- Namrup Location in Assam, India Namrup Namrup (India)
- Coordinates: 27°07′N 95°13′E﻿ / ﻿27.11°N 95.21°E
- Country: India
- State: Assam
- District: Dibrugarh

Area
- • Total: 13.5 km^{2} (5.2 sq mi)
- Elevation: 125 m (410 ft)

Population (2001)
- • Total: 18,929
- • Density: 1,400/km^{2} (3,630/sq mi)

Languages
- • Official: Assamese
- Time zone: UTC+5:30 (IST)
- PIN: 786623
- Telephone code: (91)374
- ISO 3166 code: IN-AS
- Vehicle registration: AS-06

= Namrup =

BVFC logo

Namrup is a small town situated close to the foothills of the Patkai Hills in the extreme southeastern part of Assam, India. The river Dihing or Disang flows through it. Namrup is situated amidst wet-paddy fields, indigenous Assamese villages, orchards, large tea gardens and densely forested hills. Administratively, Namrup is located within the Dibrugarh district and is today an important industrial town of Assam. Namrup is approximately 75 km from Dibrugarh by road towards the south-east and approximately 50 km from Tinsukia (locally pronounced as Tinicukeeya) towards the south. It is also a small railway station in Dibrugarh-Guwahati broad-gauge railway line. The nearest airport is Dibrugarh located at a distance of approximately 70 km. Other urban areas close to Namrup are Naharkatiya - 18 km, Duliajan - 35 km, Sonari - 20 km, Moran - 55 km, etc. by roadways. Namrup is located around 500 km east of Guwahati, the largest city in the North East Region.

· · · ·

» Task details:
Write the next part of the Namrup article, starting after its last sentence.

» Data excerpts:
· · · ·

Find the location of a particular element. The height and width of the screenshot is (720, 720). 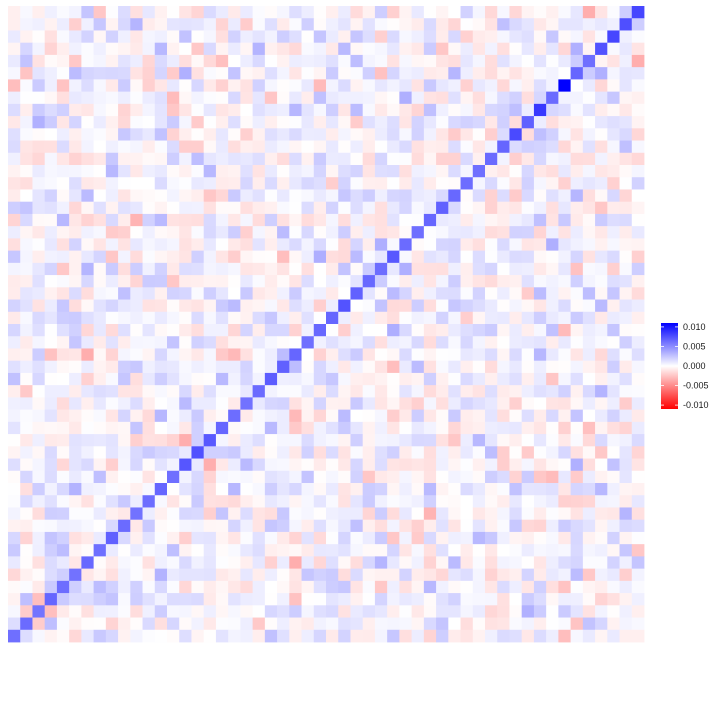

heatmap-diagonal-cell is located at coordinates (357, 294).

· · · ·

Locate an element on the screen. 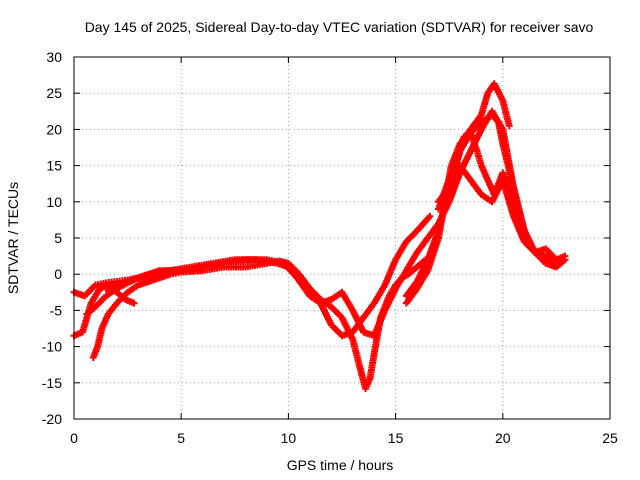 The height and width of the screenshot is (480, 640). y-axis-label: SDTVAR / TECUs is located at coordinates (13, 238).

· · · ·

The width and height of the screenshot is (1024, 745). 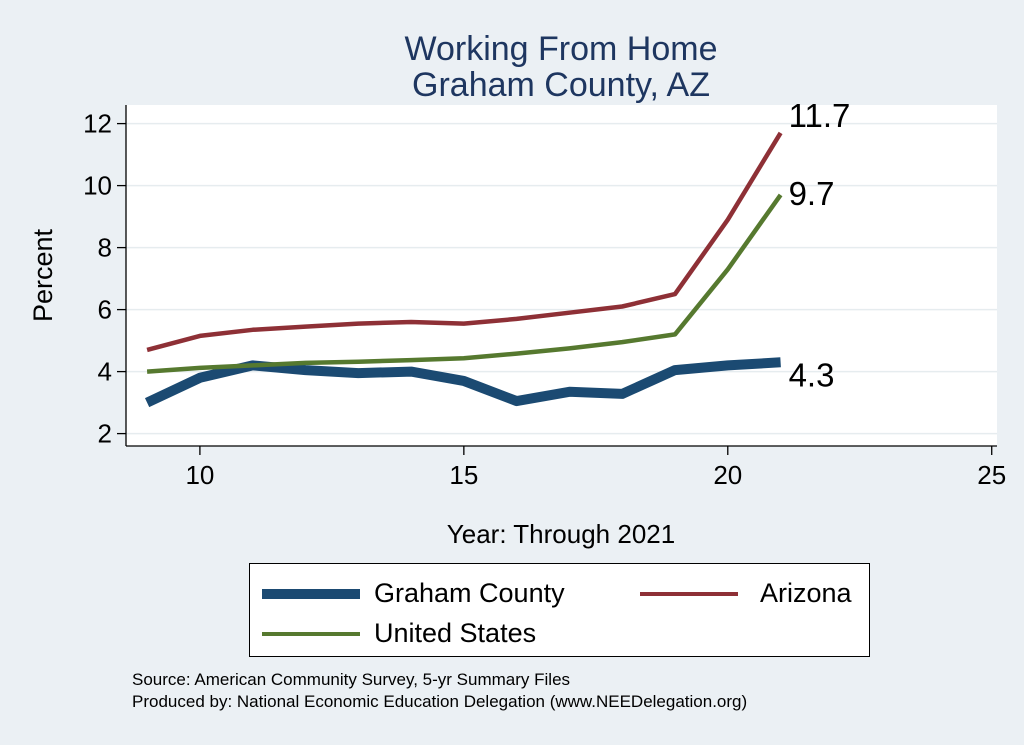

· · · ·

» Response box:
== History ==
Namrup is a historic place and the word Namrup is associated with probably life of the initial Tai-Shan settlers in the region as nam in Tai means water and 'rup' or 'ruk' in Tai means five (5). It is a region of five rivers. The name of the town during the pre-Ahom period is not known, but it is easily understood that the area was inhabited by considerable size of population under the Borahis chiefly along with other indigenous ethnic groups like Chutia, Moran, Kachari. Namrup was an important place during the Ahom Kingdom.

Namrup was the seat for the Namrupeeya Roja, one of the four contenders of the throne representing an important clan of the royal dynasty. Coraikhurung in Namrup was used as a secret place and a safe habitat of the king during the external attacks from west. Namrup also had a Koliyapany (a jail of special kind) during the Ahom Kingdom. The Dhodor Aali was constructed four hundred years back connecting the then capital Garhgaon and Joypur via Borhat.

Namrup today is known for its three main industries viz. BVFCL (Brahmaputra Valley Fertilizer Corporation Ltd.), APL (Assam Petrochemicals Ltd.) and NTPS (Namrup Thermal Power Station). The history of this modern town started with the decision of the Indian Government to establish a natural gas-based fertilizer factory in the area during the early 1960s.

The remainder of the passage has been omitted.